> **Problem set**
**1.** Answer these questions from the note on how the financial statements were prepared, one line per answer, marked like the questions:
(a) Whose rules and regulations were followed in preparing the statements?
(b) What summary is named among the information condensed or omitted?
(c) Which statements should these be read together with, and where are they included?
**2.** Please carry on the note on how the financial statements were prepared, picking up after its last sentence.

> **Selected text**
_____
The accompanying unaudited condensed consolidated financial statements of the Company have been prepared in accordance with the rules and regulations of the Securities and Exchange Commission, or the SEC, including the instructions to Form 10-Q and Regulation S-X. Certain information and note disclosures normally included in financial statements prepared in accordance with generally accepted accounting principles in the United States of America, including a summary of the Company’s significant accounting policies, have been condensed or omitted from these statements pursuant to such rules and regulations and, accordingly, they do not include all the information and notes necessary for comprehensive consolidated financial statements and should be read in conjunction with our audited consolidated financial statements for the year ended December 31, 2017, included in our Annual Report on Form 10-K for the year ended December 31, 2017.
_____
> **Stored rows**
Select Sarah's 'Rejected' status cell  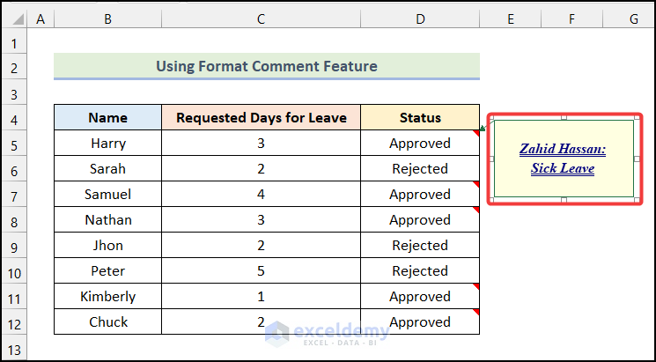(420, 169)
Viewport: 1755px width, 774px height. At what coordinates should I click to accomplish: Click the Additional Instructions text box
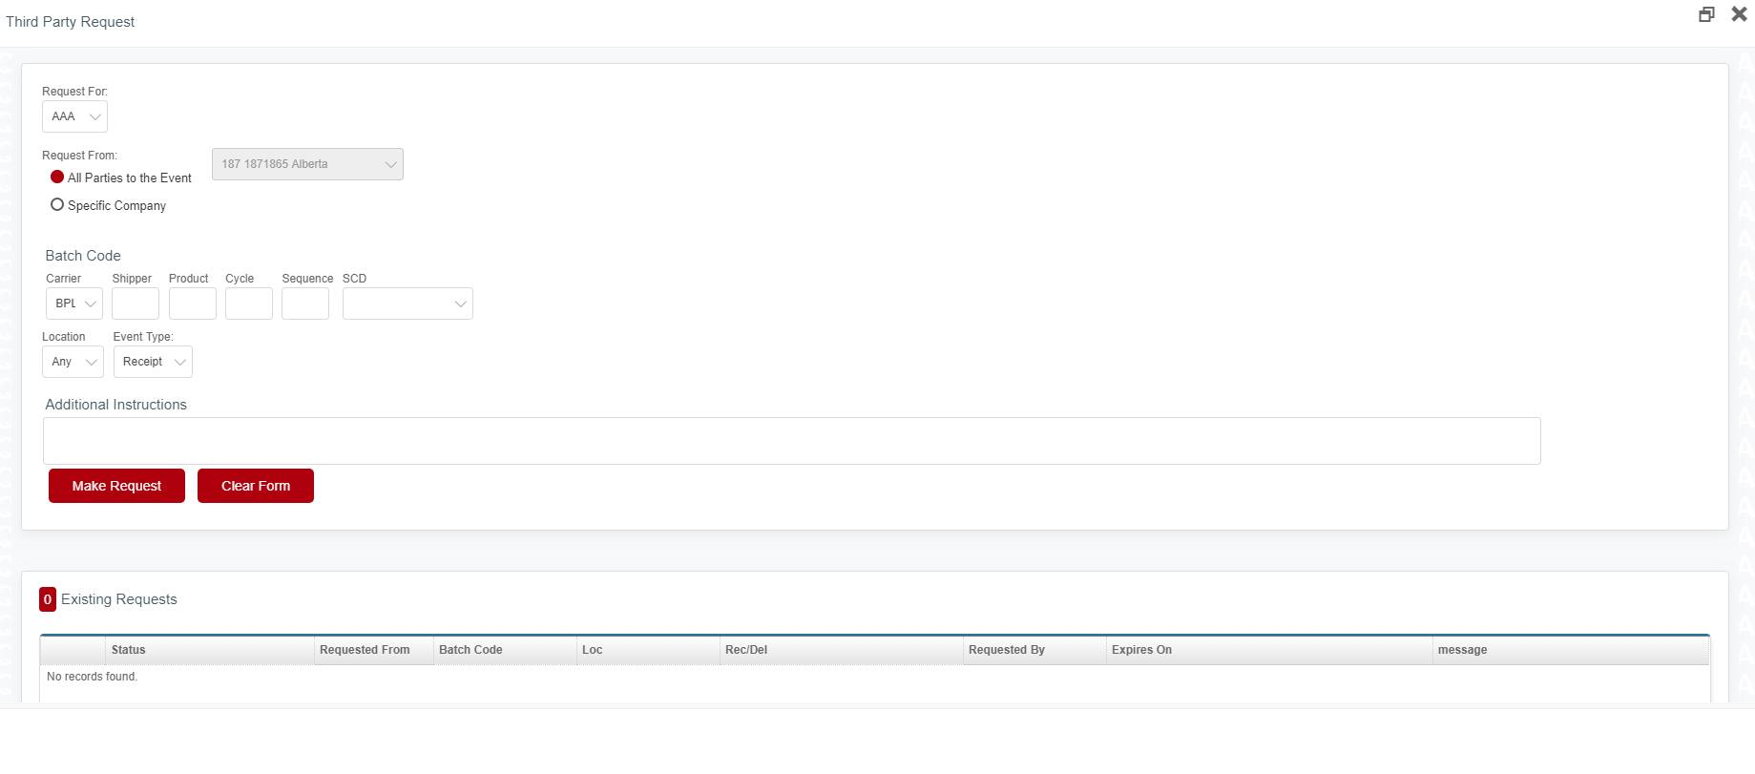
_____
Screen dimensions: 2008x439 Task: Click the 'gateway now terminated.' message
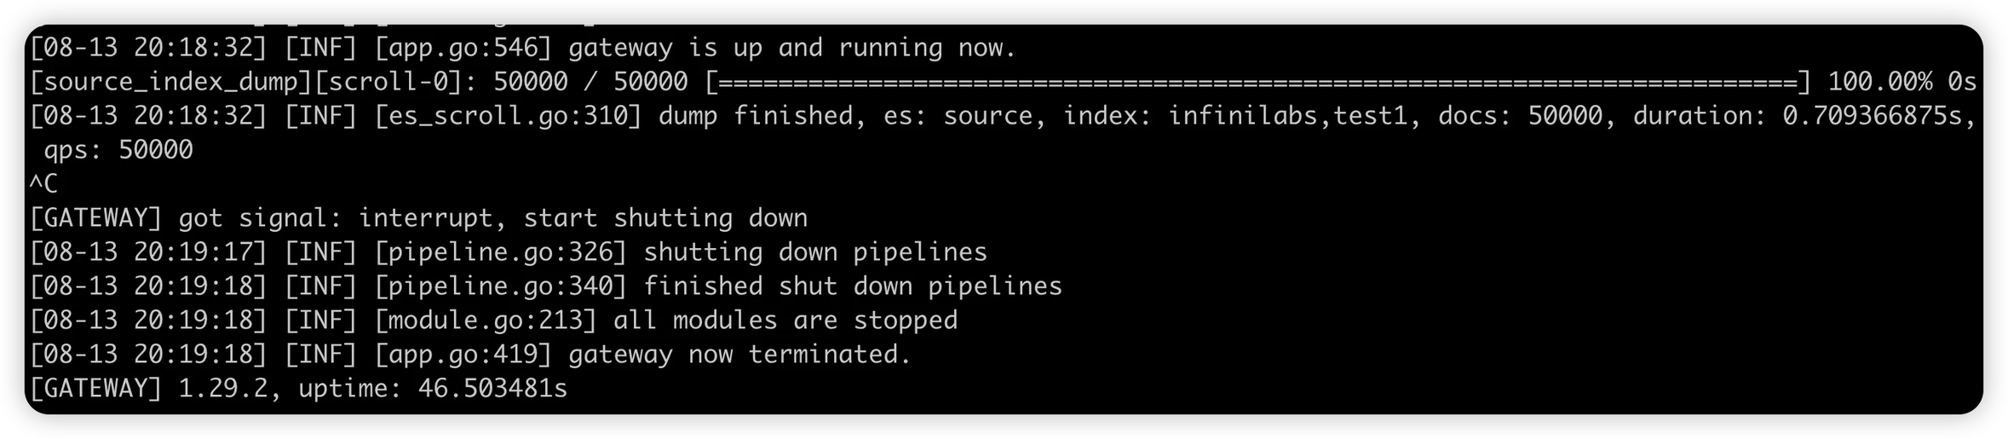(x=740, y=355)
_____
> **Task-by-task answers**
**1.**
(a) Those of the Securities and Exchange Commission, including the instructions to Form 10-Q and Regulation S-X.
(b) A summary of the Company's significant accounting policies.
(c) The audited consolidated financial statements for the year ended December 31, 2017, included in the Annual Report on Form 10-K for that year.

**2.**
Cash and Cash Equivalents

 

Cash and cash equivalents are reported in the balance sheet at cost, which approximates fair value. For the purpose of the financial statements, cash equivalents include all highly liquid investments with an original maturity of three months or less when purchased.

 

Earnings (Loss) per Share

 

The Company adopted FASB ASC 260, Earnings per Share. Basic earnings (loss) per share is calculated by dividing the Company's net income available to common shareholders by the weighted average number of common shares outstanding during the year. Diluted earnings (loss) per share is calculated by dividing the Company's net loss available to common shareholders by the diluted weighted average number of shares outstanding during the period. The diluted weighted average number of shares outstanding is the basic weighted number of shares adjusted as of the first of the year for any potentially dilutive debt or equity. There were no diluted or potentially diluted shares outstanding for all periods presented.

 

 4 

 

 

JADE GLOBAL HOLDINGS, INC.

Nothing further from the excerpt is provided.